[start MATERIALS PROVIDED]

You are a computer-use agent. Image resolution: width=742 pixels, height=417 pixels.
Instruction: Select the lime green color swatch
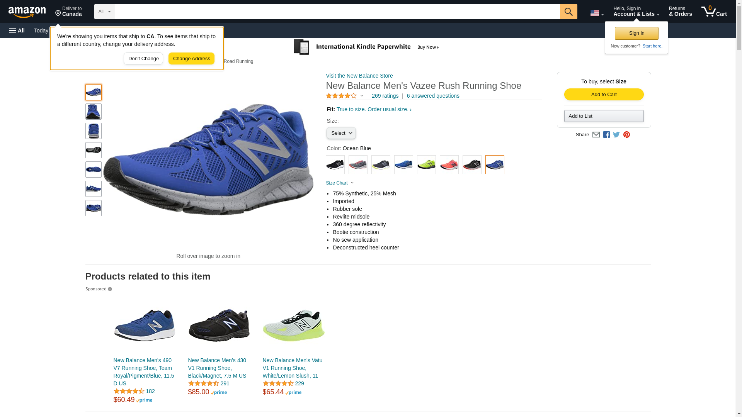point(426,165)
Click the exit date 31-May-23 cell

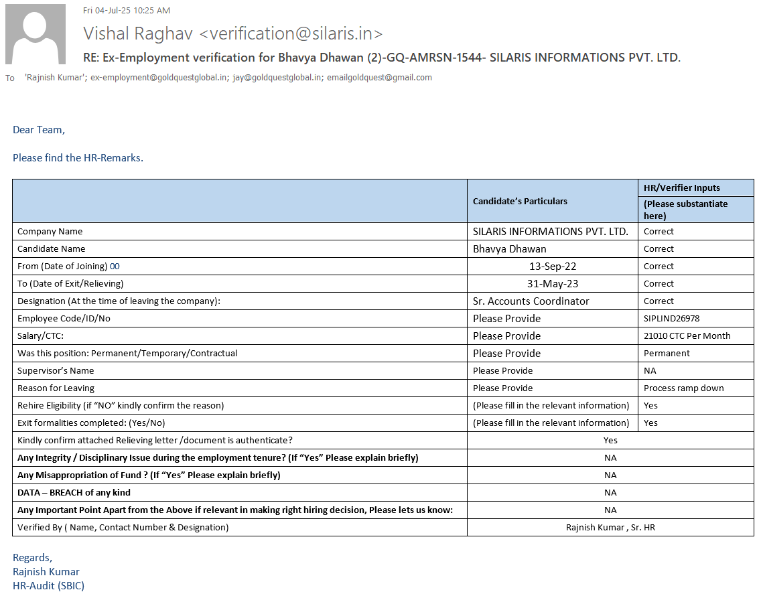coord(552,284)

[end MATERIALS PROVIDED]

SET TASK: Copy out the data above word for word, leaving out the pictures.

SOLUTION FOR THIS PROBLEM:
You are a computer-use agent. Image resolution: width=742 pixels, height=417 pixels.
Instruction: Select the lime green color swatch
point(426,165)
Click the exit date 31-May-23 cell

coord(552,284)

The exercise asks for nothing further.